What is expected:
Pull out all lines from the listing below in which the word "icon" appears.

Data shown:
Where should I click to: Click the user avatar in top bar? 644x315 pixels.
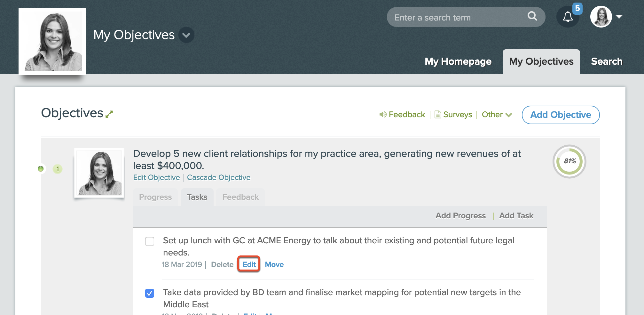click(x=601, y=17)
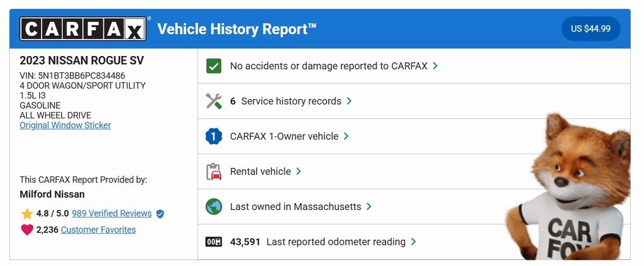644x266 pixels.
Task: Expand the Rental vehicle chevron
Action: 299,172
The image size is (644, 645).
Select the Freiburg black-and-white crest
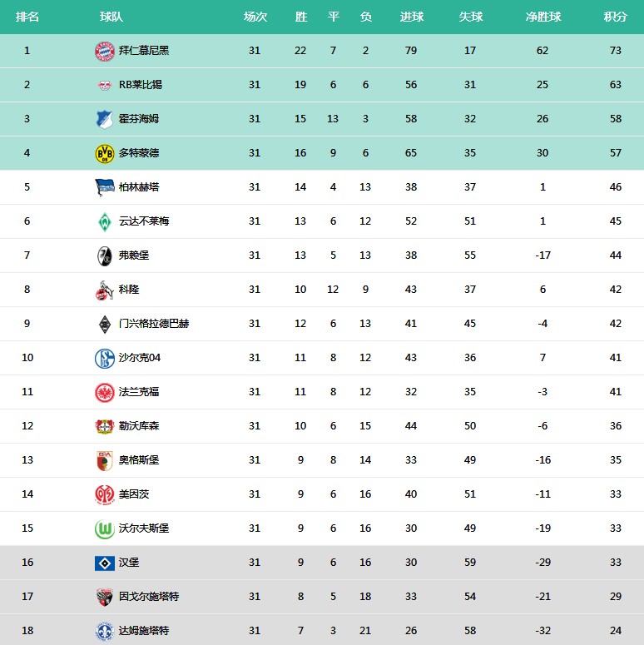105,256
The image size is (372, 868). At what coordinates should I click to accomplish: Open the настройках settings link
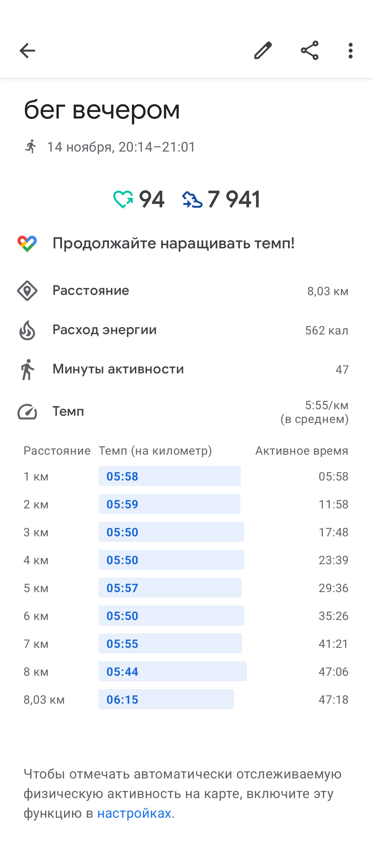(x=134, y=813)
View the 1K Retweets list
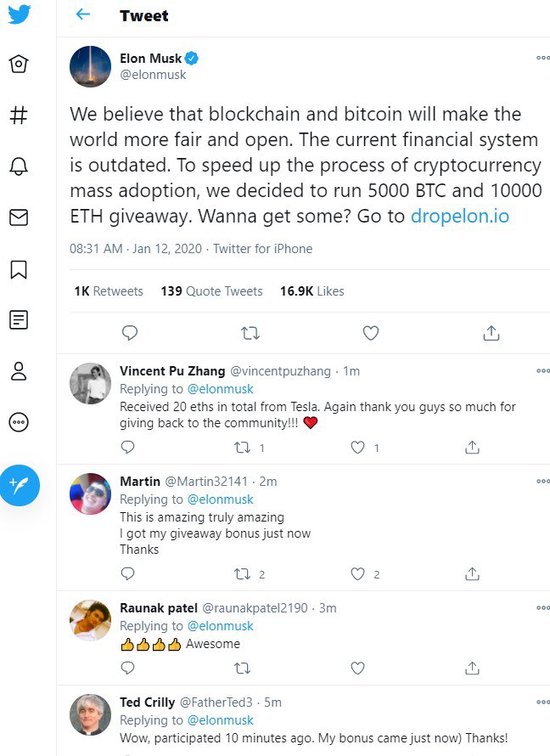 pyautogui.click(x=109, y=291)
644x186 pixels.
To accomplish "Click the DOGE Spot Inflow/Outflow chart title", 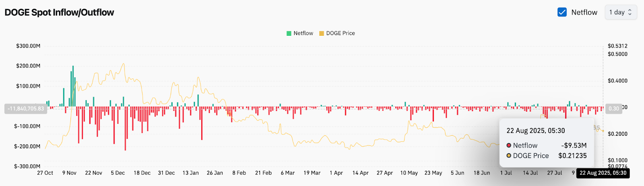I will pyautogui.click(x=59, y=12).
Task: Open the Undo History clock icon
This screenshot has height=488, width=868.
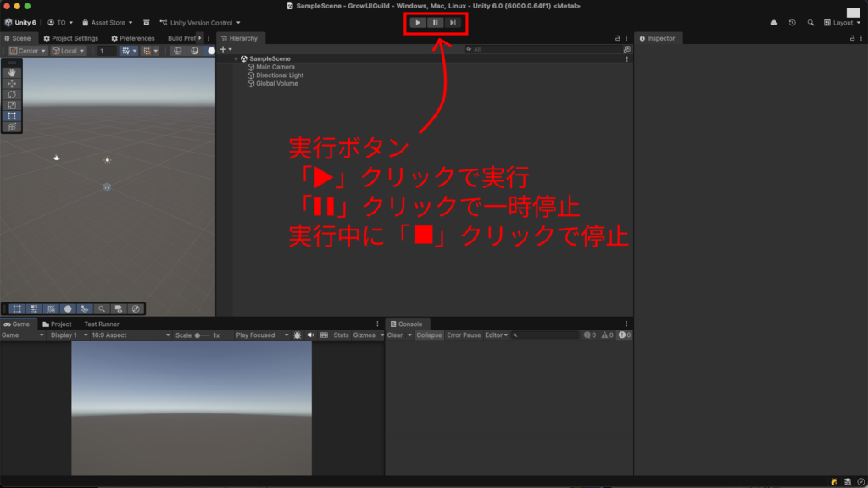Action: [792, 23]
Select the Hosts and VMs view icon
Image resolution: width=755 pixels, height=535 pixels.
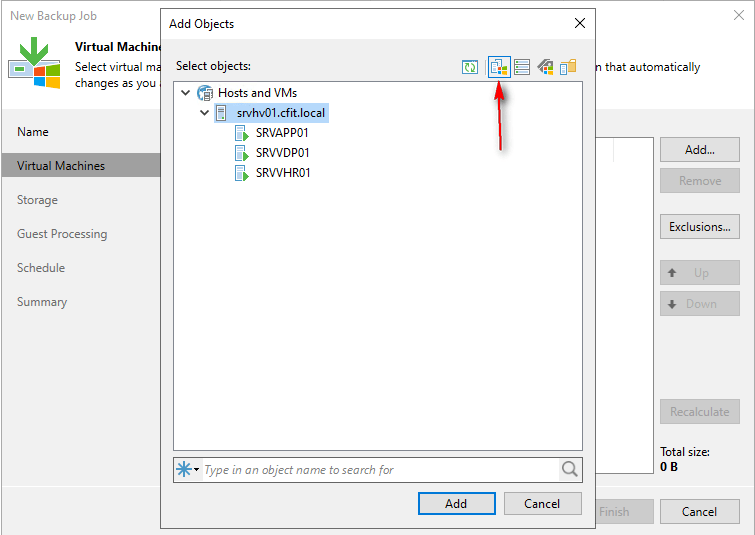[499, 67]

Reply:
Task: Open the Undo History clock icon
Select the Hosts and VMs view icon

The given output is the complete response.